• [DATA EXTRACT]:
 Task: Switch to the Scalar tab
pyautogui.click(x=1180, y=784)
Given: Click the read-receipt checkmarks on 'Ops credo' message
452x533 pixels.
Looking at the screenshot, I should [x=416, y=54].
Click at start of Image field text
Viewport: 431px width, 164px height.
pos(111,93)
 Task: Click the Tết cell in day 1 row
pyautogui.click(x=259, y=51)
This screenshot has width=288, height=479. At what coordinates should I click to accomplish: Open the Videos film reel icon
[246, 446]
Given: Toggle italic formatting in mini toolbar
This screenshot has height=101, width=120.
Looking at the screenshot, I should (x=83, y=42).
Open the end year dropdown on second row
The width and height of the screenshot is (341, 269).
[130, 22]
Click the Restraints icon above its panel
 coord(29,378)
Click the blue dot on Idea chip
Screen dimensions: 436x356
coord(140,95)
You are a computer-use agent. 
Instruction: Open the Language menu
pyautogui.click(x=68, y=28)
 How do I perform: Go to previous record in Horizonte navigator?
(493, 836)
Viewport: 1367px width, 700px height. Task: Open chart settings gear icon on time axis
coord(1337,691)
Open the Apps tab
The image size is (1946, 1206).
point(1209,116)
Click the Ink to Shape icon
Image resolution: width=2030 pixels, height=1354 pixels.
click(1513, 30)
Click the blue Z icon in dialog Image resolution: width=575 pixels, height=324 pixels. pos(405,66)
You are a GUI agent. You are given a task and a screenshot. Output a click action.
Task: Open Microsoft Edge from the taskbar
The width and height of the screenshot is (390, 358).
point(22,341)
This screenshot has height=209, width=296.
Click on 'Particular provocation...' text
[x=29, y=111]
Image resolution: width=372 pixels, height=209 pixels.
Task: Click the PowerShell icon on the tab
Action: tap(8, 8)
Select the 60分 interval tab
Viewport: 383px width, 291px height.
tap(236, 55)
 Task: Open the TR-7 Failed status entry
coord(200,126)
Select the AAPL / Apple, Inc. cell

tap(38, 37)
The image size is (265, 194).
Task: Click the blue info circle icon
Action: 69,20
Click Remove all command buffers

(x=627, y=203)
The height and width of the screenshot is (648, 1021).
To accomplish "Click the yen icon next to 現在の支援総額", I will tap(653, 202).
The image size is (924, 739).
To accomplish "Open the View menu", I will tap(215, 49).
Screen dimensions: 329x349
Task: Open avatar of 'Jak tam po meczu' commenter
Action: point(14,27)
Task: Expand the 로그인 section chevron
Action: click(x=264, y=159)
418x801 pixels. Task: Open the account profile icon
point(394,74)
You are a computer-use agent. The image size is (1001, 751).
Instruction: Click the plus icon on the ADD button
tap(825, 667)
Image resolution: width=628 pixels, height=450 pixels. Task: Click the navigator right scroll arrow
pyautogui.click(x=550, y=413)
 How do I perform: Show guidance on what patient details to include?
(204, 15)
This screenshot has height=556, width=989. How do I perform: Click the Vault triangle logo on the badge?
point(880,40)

• [PROBLEM STATEMENT]: Find every line in the material above that contains the string "size", and copy each of those lines in full.

• [RESULT]:
The image size is (1946, 1206).
The image size is (265, 194).
The image size is (924, 739).
You are a computer-use agent. The image size is (1001, 751).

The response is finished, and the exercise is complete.